Overall, the other four safeties on the Jaguars' roster have a combined eight interceptions in their entire NFL careers. Cisco is the only safety on the roster who is known as an established turnover generator, even if he has yet to prove he is that same player at the NFL level.

Cisco has his role as a significant draft investment, his favorable and desired skill set, and his strong preseason all working in his favor. He is the high-upside option, but there is also a good chance he is the best option today. 

The case for Andrew Wingard

The case for Andrew Wingard as the starter on Sunday starts and ends with his experience. Wingard has been a favorite of each of the two coaching staffs he has played for in Jacksonville, with his effort, physicality and passion all earning him respect from his coaches and peers. As a result, Wingard has worked his way up from an undrafted free agent in 2019 to earning a spot on the Jaguars' roster over former starter Jarrod Wilson.

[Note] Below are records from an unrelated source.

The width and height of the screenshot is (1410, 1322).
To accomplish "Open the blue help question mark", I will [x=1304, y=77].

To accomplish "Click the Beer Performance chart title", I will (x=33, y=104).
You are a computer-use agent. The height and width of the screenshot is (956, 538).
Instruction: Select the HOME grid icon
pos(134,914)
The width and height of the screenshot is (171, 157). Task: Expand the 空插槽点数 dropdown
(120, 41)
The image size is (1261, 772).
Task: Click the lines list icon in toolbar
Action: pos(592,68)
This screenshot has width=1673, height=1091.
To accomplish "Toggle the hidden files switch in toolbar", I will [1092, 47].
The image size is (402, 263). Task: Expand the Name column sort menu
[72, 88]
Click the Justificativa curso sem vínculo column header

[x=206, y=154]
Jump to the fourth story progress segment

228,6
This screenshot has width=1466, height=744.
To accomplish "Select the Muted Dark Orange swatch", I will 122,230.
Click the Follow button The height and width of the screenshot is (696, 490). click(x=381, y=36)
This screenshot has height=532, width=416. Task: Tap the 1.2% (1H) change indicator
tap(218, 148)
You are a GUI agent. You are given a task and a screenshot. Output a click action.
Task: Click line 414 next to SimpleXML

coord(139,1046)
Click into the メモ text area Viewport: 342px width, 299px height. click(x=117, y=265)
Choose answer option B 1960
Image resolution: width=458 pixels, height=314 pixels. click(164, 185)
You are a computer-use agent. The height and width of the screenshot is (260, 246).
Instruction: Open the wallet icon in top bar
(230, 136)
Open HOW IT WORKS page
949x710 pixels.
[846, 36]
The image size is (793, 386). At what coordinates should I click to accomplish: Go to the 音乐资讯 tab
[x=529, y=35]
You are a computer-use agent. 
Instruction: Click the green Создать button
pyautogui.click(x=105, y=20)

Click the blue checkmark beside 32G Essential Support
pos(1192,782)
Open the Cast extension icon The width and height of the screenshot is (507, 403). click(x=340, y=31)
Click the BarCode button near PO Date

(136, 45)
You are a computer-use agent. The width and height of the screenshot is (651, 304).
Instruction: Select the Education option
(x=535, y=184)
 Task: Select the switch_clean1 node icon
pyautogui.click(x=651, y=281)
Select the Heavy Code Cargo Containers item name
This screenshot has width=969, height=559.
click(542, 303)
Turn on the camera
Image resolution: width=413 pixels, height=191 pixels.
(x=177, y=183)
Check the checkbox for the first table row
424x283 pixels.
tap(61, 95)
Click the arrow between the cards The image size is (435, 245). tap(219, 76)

Unlike Cisco, who has yet to play in an official NFL contest, Wingard has plenty of Sunday game tape. Meanwhile, Wingard has appeared in 29 games and started six over the last two seasons, recording 80 tackles, two interceptions, one forced fumble, three tackles for loss and five pass deflections in the process. 

Wingard has had a penchant for allowing big plays and penalties in coverage, but he is more often than not a technically sound player whose athleticism and demeanor have helped him carve out a niche in the NFL. He doesn't have Cisco's physical upside, but the Jaguars at the very least know what they are getting out of him and there will be few surprises.

Also working in Wingard's favor is the very fact that Cisco is a rookie. Cisco made rookie mistakes at times throughout camp and caught some tough coaching from Ash during one camp practice after Cisco allowed a touchdown to a running back in coverage. While the Jaguars love Cisco's potential, they still have to determine if they can trust a safety at a key position in the defense.

"He’s—we’re grooming him. No, he’s not ready right now, not at all. But hopefully, he will be here shortly. It might take time, but he’s fast, he’s physical and he’s doing some great things. But in time, he will be," Cullen said about Cisco before the end of the preseason. 

Final thoughts

The Jaguars have made two things clear throughout camp and the preseason: they think Cisco is the future, but he has yet to be given the keys to the present. Cullen and Meyer have gushed about Cisco's talent at times, but it is also clear that there are some expected growing pains involved when it comes to asking a rookie safety to play a big role. 

The best bet for the Jaguars, though, is to roll with those punches. There will be gaffes here and there and times where Ash will likely want to pull his hair out, but the Jaguars have more to gain from growing with Cisco through any potential rough spots. Wingard is a better special teams player than defender, and it is clear Cisco will get the job one way or another before 2021 ends, so why not now? 

The Jaguars have five days to sort this position out if they haven't already. To start Wingard would be a win toward conservative and patient coaching, but to start Cisco would give the Jaguars a better chance to win.